Short problem a >> From the excerpt on the President's tax plan, copy the passage that begins with the words "In addition, the" and ends after the words "investment in America.".

The President Obama’s plan is fully paid for by eliminating the biggest tax loophole that lets the wealthiest avoid their fair share of taxes, by making other reforms to capital gains and financial sector taxation, and other reforms. The President’s plan would:

  • Close the trust fund loophole — the single largest capital gains tax loophole — to ensure the wealthiest Americans pay their fair share on inherited assets.
  • Raise the top capital gains and dividend rate back to the rate that President Reagan signed into law (28 percent).
  • Reform financial sector taxation to reduce the incentive for the biggest financial firms to finance their activities with excessive borrowing.

Investing in America’s Infrastructure and Reforming the U.S. Business Tax System

In addition, the President Obama has put forward a robust framework for fixing the business tax system that is aimed at promoting growth and job creation here in the United States and that ends loopholes that reward companies for moving jobs and profits overseas. The President’s plan would:

  • Close dozens of loopholes that harm growth and lower the top corporate tax rate to 28 percent, enhancing U.S. competitiveness and encouraging greater investment in America.

Information given >>
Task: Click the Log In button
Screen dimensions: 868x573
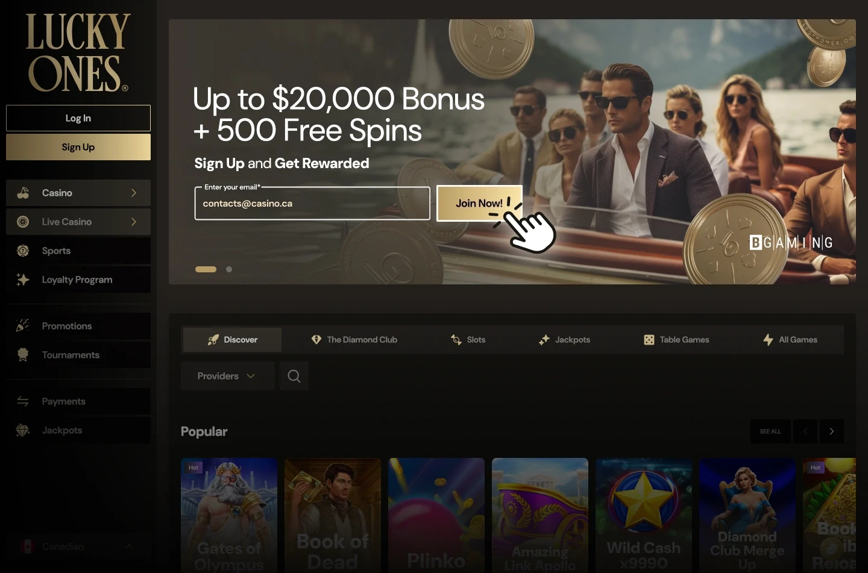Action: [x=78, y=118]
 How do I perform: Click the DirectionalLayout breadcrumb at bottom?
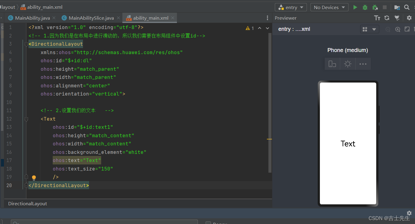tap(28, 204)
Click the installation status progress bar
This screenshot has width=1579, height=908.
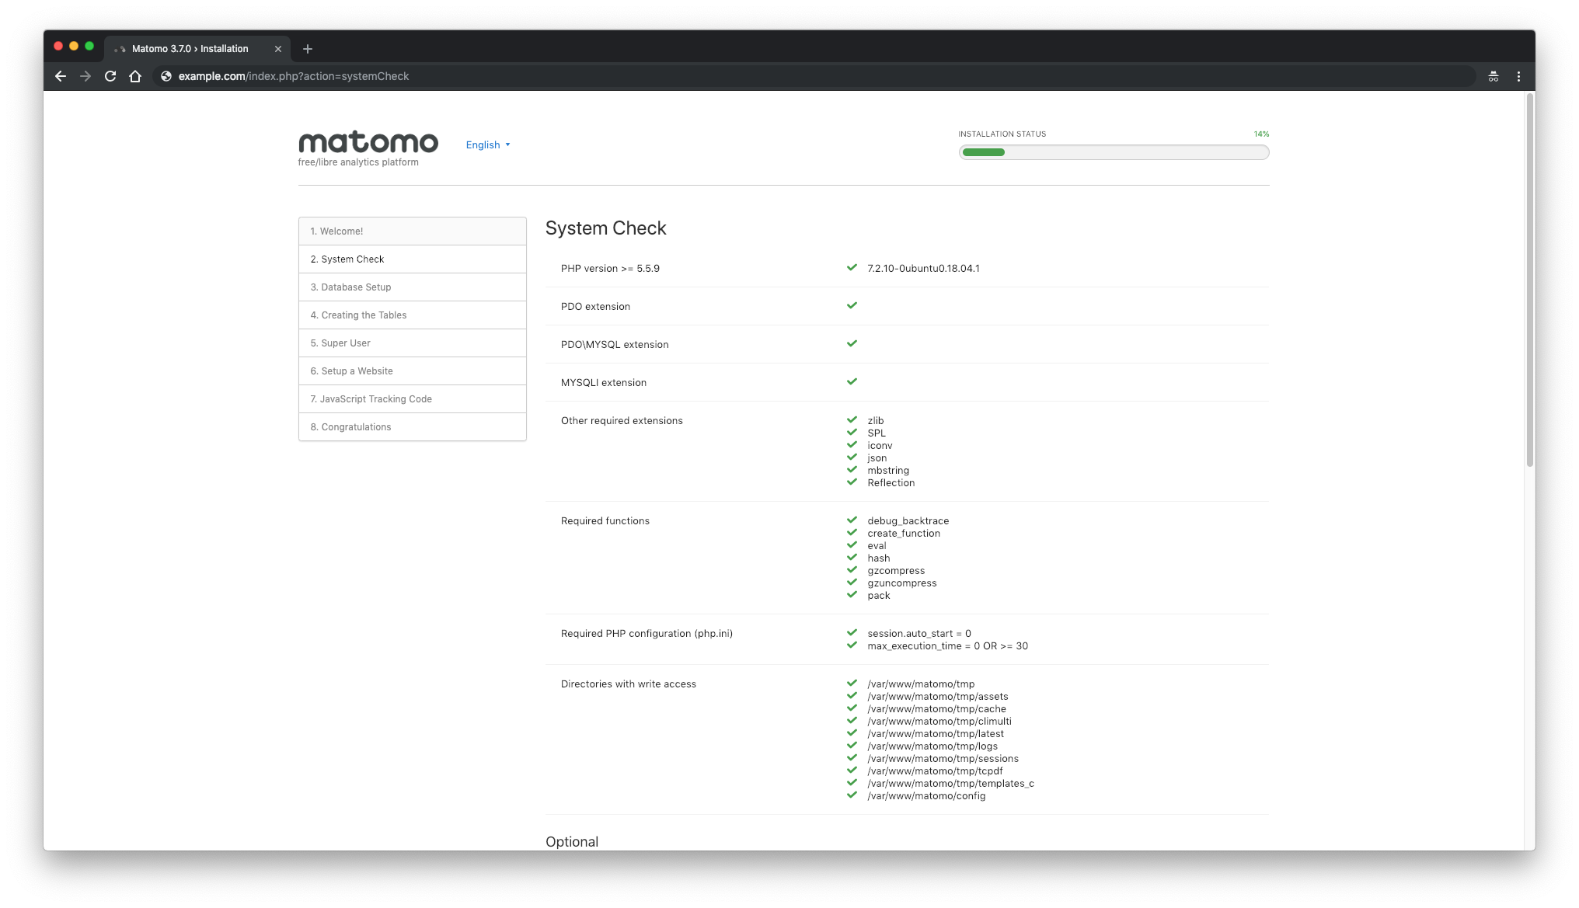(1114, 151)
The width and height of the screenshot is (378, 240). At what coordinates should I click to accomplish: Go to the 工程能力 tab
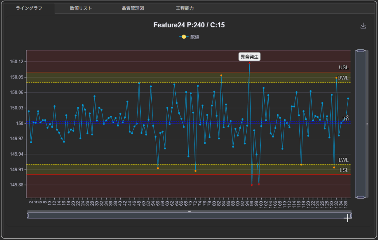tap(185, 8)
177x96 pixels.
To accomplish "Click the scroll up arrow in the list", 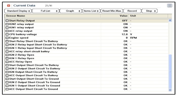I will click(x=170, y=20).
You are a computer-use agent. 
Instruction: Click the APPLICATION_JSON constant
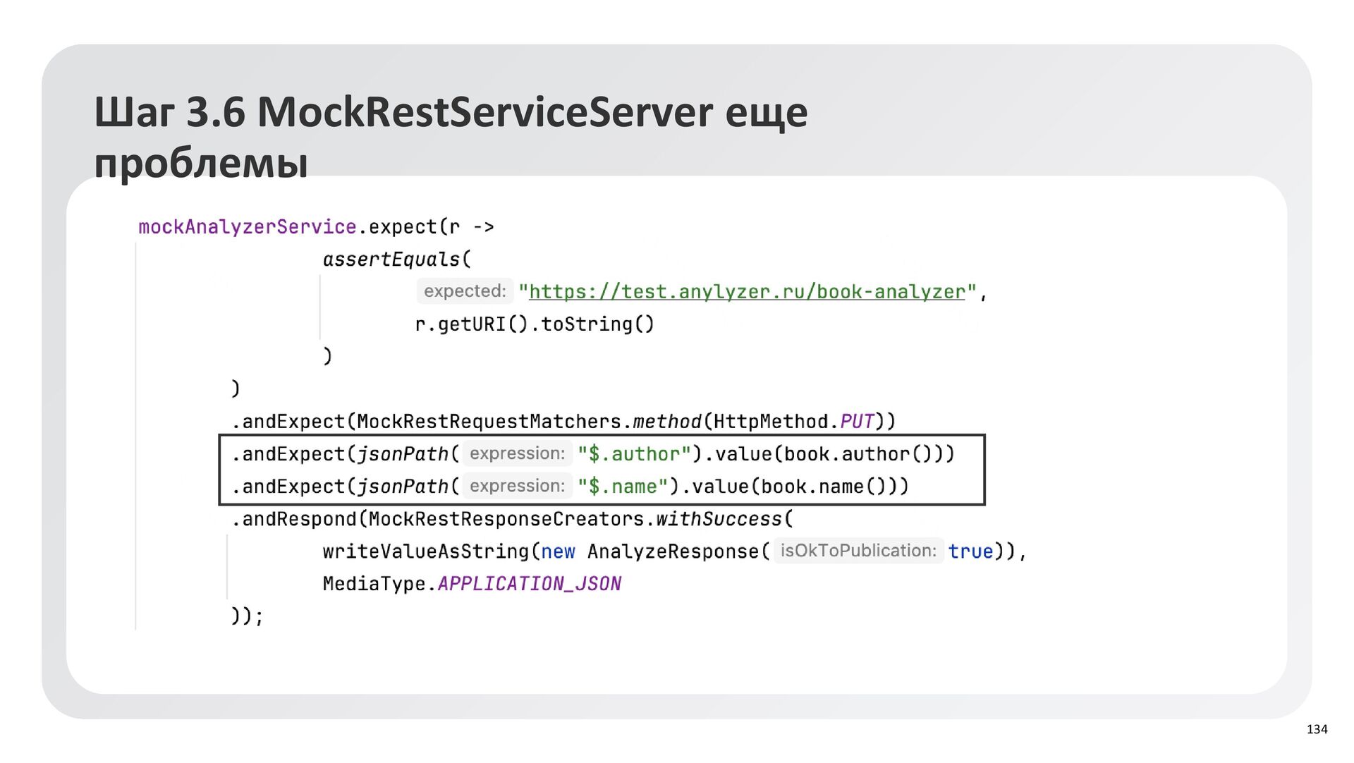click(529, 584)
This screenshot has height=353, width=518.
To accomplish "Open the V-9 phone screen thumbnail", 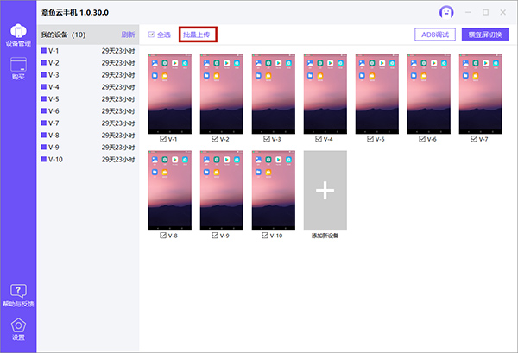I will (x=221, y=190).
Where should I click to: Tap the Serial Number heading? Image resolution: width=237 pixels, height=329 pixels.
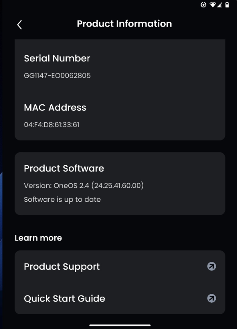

Short problem b >> Arrange the rows as a numbered list, from the first line of the rows through the line containing "(1114, 151)", including both ends. Leave out blank lines and pictures.

Task response a >>
In addition, the President Obama has put forward a robust framework for fixing the business tax system that is aimed at promoting growth and job creation here in the United States and that ends loopholes that reward companies for moving jobs and profits overseas. The President’s plan would:

  • Close dozens of loopholes that harm growth and lower the top corporate tax rate to 28 percent, enhancing U.S. competitiveness and encouraging greater investment in America.

Task response b >>
1. Task: Click the Log In button
2. Screen dimensions: 868x573
3. Action: [x=78, y=118]
4.  How do I perform: Click the DirectionalLayout breadcrumb at bottom?
5. tap(28, 204)
6. Click the installation status progress bar
7. This screenshot has width=1579, height=908.
8. (1114, 151)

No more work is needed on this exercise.